## Required actions
A. In the joke list, what appointment time does the medical clerk offer?
B. Extend the joke list with a few more short one-liners in the same style, starting after its last line.

Me: Tel the doctor I’m coughing up a lung and need to be seen ASAP.
Medical Clerk: That’s awful, hun. How about a month from Monday.
My husband is extra efficient.
He leaves cabinets open for next time.
It’s adorable how breakfast assumes we’re all able to fast.
Freezing cake does not impede eating.
Stiff calories are still delicious.
Getting older sucks. I hurt my back trying to flirt.
I put my fake Christmas tree up in record time
then compulsively fluff it for a month.
My son hates how I fuss about his birthday at his workplace.
So this year the Mariachi band will not be wearing hats.
Me: You’re on my VERY LAST NERVE!
Even when food is heaven on Earth
my husband adds hot sauce till it tastes like satan.
Monster mom: Is it a GIRL?
Monster dad: Is it a BOY?
Midwife: It has 12 fingers and 4 toes. Just be grateful you created a monster!

## Data extract
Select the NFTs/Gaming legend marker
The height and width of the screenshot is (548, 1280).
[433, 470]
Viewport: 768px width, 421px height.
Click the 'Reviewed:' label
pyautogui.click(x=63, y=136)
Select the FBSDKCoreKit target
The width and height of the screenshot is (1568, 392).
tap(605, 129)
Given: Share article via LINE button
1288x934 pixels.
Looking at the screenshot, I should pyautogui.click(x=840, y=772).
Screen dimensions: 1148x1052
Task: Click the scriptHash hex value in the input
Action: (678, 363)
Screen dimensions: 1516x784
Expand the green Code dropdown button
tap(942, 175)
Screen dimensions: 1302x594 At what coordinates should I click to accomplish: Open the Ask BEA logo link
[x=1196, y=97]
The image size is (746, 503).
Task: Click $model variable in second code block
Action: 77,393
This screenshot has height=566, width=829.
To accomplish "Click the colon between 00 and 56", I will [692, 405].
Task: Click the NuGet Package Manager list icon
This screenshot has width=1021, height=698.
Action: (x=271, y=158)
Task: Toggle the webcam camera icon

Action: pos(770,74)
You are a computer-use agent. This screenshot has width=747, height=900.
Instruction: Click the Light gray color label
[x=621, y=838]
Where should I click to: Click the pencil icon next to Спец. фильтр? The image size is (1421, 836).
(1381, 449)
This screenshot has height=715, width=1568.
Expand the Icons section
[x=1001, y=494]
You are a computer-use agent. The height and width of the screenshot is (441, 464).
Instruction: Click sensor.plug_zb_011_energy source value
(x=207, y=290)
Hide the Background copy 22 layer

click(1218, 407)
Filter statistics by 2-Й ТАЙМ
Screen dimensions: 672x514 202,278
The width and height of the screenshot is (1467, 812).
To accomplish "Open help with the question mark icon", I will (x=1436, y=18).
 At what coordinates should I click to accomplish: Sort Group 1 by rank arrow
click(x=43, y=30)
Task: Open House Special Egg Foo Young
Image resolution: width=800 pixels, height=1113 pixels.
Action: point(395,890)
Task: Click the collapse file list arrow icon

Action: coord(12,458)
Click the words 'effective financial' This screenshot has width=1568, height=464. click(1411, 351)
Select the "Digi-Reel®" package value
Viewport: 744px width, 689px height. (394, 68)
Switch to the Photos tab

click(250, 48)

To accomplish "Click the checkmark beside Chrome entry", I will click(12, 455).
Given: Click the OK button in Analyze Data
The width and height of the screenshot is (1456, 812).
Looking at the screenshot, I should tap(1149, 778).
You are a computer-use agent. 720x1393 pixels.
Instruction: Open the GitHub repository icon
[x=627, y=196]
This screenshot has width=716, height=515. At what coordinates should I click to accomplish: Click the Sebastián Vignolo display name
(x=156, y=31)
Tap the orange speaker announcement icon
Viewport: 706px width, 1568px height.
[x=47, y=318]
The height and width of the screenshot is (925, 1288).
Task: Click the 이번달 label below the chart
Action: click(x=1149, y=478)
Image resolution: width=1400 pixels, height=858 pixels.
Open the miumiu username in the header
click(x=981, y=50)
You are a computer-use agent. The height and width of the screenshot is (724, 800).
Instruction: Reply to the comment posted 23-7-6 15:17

## Numbered answers
A. A month from Monday.

B.
Gosh, some tweeters are super nice.
One guy offered to trim my tree and another one wants to stuff my stockings!
My husband has Tourette’s Syndrome—
every time he drives.
Bone Doctor: Make 3 changes to your diet. Up calories…protein…and foods high in calcium.
Me: *eyes light up* So cheese, cheese and cheese!
You can say “Holy shit” in the waiting room of any a plastic surgeon.
But I don’t suggest you point.
There’s a bag of Hersey’s chocolate in the kitchen.
I’ve been smothering myself with kisses.